Data Sets Descriptions
The data used for the coursework is marketing campaign dataset based on a case of a retailer company. The primary objective of your work is to prepare data for further data mining and analysis.
The detailed data description of those data files is given below:
Marketing campaign data.csv
The data set contains 1500 customer records. Each record consists of 19 variables, which includes socio-demographic and product ownership information.
Requirements specifications
1.Data understanding
·To understand and describe the data sets are and characteristics of each attribute.
2.Data preparation
·Write Python programs to reduce variables (e.g remove variables with no influences on the target variable and COMMENTS which requires dedicated text mining tools)
·Write Python programs to clean data (e.g remove record with missing values)
·Write Python programs to transform variable into the following:
a)CUST_GENDER into binary F - 2, M -1
b)COUNTRY_NAME into ordinal number based on their occurrence in the data set in ascending order.

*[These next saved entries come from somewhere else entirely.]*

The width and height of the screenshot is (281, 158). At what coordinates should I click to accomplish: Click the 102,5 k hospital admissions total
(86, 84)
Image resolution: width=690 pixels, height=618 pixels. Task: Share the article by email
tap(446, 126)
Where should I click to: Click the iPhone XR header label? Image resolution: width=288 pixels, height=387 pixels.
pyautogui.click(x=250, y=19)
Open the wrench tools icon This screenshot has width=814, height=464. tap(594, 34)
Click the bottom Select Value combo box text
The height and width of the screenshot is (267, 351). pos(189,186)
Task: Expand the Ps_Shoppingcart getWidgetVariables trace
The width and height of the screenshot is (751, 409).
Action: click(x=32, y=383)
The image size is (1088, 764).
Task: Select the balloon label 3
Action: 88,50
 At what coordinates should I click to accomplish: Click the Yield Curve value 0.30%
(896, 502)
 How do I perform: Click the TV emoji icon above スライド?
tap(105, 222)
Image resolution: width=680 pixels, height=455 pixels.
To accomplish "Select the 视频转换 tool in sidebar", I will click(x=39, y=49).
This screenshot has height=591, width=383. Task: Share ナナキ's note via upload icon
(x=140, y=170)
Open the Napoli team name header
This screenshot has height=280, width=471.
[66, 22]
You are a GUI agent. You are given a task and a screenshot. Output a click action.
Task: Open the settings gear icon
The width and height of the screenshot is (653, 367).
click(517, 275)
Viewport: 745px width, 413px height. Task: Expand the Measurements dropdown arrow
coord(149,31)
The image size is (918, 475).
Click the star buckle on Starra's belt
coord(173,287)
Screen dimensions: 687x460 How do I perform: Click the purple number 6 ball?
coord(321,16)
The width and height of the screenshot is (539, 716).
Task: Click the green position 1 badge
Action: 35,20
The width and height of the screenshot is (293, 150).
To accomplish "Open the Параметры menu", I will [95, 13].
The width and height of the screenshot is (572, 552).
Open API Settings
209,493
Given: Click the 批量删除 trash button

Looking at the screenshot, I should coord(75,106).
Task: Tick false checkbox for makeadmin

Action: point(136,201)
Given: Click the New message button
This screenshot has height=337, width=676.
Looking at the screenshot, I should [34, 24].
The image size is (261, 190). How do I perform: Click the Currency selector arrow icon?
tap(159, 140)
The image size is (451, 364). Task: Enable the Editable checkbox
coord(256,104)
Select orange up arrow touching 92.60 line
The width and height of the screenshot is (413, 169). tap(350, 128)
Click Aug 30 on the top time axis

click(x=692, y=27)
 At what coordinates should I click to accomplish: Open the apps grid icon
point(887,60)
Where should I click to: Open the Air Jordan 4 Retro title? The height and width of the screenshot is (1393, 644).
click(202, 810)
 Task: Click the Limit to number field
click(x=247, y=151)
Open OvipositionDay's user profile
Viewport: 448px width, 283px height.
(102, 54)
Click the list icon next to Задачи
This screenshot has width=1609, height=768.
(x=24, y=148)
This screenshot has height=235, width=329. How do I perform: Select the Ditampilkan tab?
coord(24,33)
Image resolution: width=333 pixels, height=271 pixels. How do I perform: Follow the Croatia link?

c)CUST_INCOME_LEVEL into 4 ordinal numbers 1 – low income (below 50,000), 2 – middle income(50,000 - 149,999), 3 – high income (150,000 - 299,999), 4 – super rich
d)EDUCATION into ordinal numbers based on USA education level in ascending order.
e)HOUSEHOLD_SIZE into ordinal numbers based on room number.
3.Data analysis
·Write a Python program to show summary statistics of sum, mean, standard deviation, skewness, and kurtosis of all variables.
·Write a Python program to calculate and show correlation of each variable with the target variable
·Write a Python program to calculate Euclidean distance between two user chosen customers.
4.Data exploration
·Write a Python program to show histogram plot with multiple subplots of any two user chosen variables.
·Write a Python program to show “X and Y keywords” plot for any two user chosen variables
5.Data Mining
Build two Predictive Models to predict AFFINITY_CARD taken in the marketing campaign with Python using the prepared data.
6.Discussion and reflection of the work
7.Professional document organisation and presentation
All Python programs should written in Python version 3.x and have screen shots of testing, results with brief discussion and justification in the technical report. Python codes should include adequate comments and saved in .py file(s).